Build it and they may come, fingers crossed. One supposes that’s the idea behind the joint Hong Kong and Shenzhen innovation and technology park in faraway Lok Ma Chau.

This huge site – an 87-hectare loop – has been lying idle for the past two decades. It was created by water works in the area. I, for one, am glad they have found a use for it. For critics who are ready to blast the plan as another white elephant like Cyberport or Science Park, or another instance of unaccountable government decisions, consider the alternatives.

We could have sold it to developers, built a university, turned it into a centralised storage and cargo transit point, built schools for cross-border pupils, or public housing units. Each option has problems but you can be certain that no matter which one was picked, the usual critics would still be jumping up and down. A tech park does not seem to be the worse option for Hong Kong.

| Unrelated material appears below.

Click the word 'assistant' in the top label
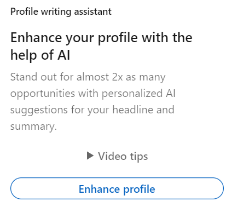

After the planned Palace Museum at the arts hub in West Kowloon, it’s another one of Chief Secretary Carrie Lam Cheng Yuet-ngor’s babies. She has managed to get Shenzhen authorities to acknowledge that Hong Kong owns the land.

Transparency key to success of hi-tech park at Lok Ma Chau

While Hong Kong has little to show when it comes to innovation and technology over the past 20 years – Octopus cards? – Shenzhen has been growing by leaps and bounds. I know, it’s hard to imagine such a thing for our pan-democrats and localist youths who think Hong Kong is superior in every way.

Huawei has its headquarters and international training centre in Shenzhen. Tencent is also headquartered in the city’s Nanshan hi-tech park. BGI, one of the world’s largest genomics companies, has its main office at the Beishan industrial zone in Shenzhen. The National Supercomputing Centre, which carries out some of China’s most advanced computer science research, is located – you guessed it – across the border. Thanks to this hi-tech concentration, Shenzhen has a steady supply of highly skilled workers.

So while we have the sorry excuse of a Science Park and Cyberport, Shenzhen has at least two functioning technology and industrial parks. If Hong Kong can leverage some of Shenzhen’s hi-tech offers via the Lok Ma Chau Loop, it will not be a bad deal.

Or we can leave the muddy fields to the birds.